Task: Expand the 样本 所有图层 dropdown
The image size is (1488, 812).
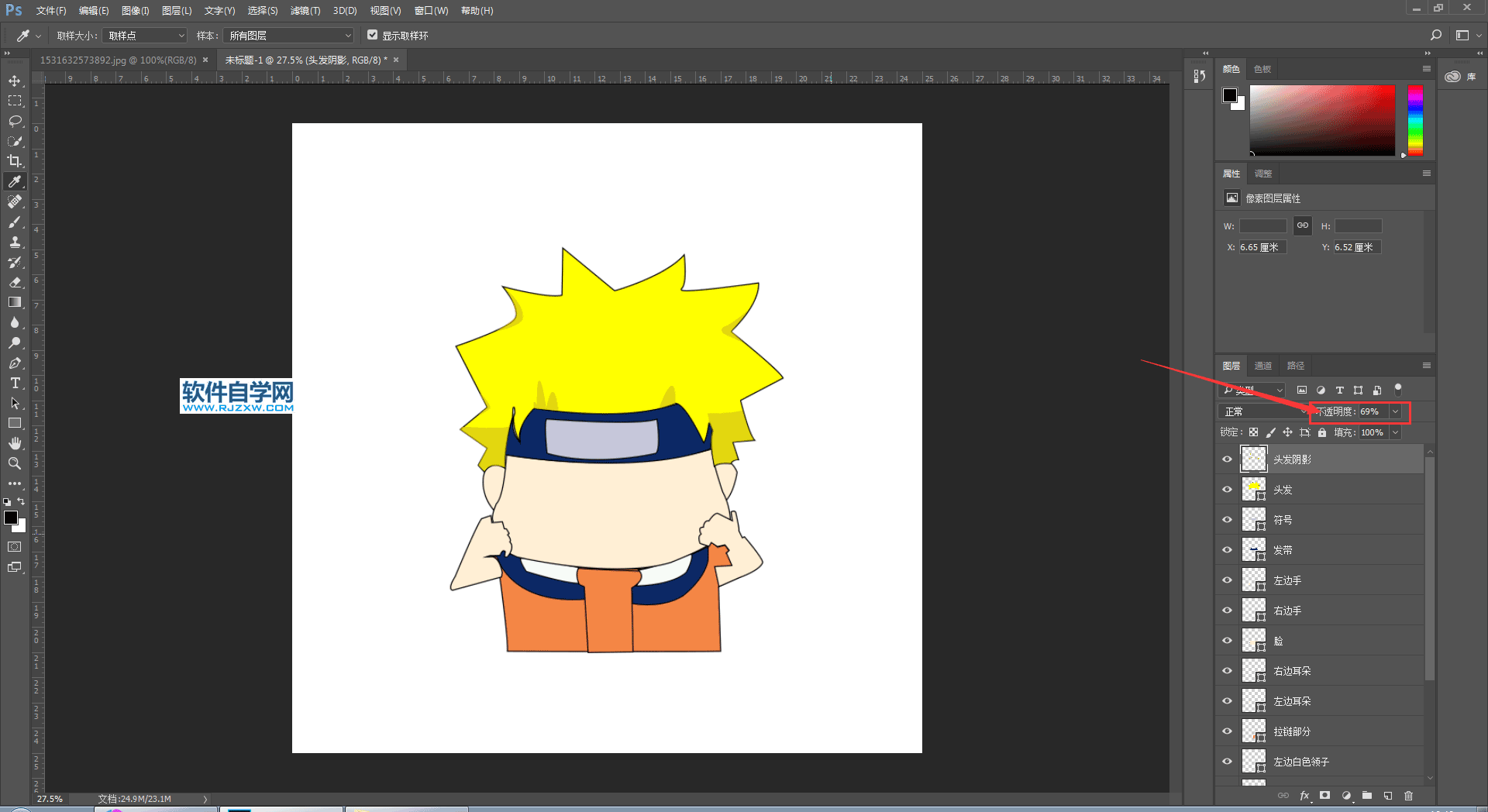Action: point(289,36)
...
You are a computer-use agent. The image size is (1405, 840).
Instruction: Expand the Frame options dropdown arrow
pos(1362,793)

Task prompt
Convert the items from the line containing "You are a computer-use" through the line containing "pos(1362,793)" into a two-column CSV with the headers item_text and answer. Give one row per item, with each value in a single quoted field and line breaks replaced by spaces.

Solution
item_text,answer
"You are a computer-use agent. The image size is (1405, 840). Instruction: Expand the Frame options dropdown arrow","pos(1362,793)"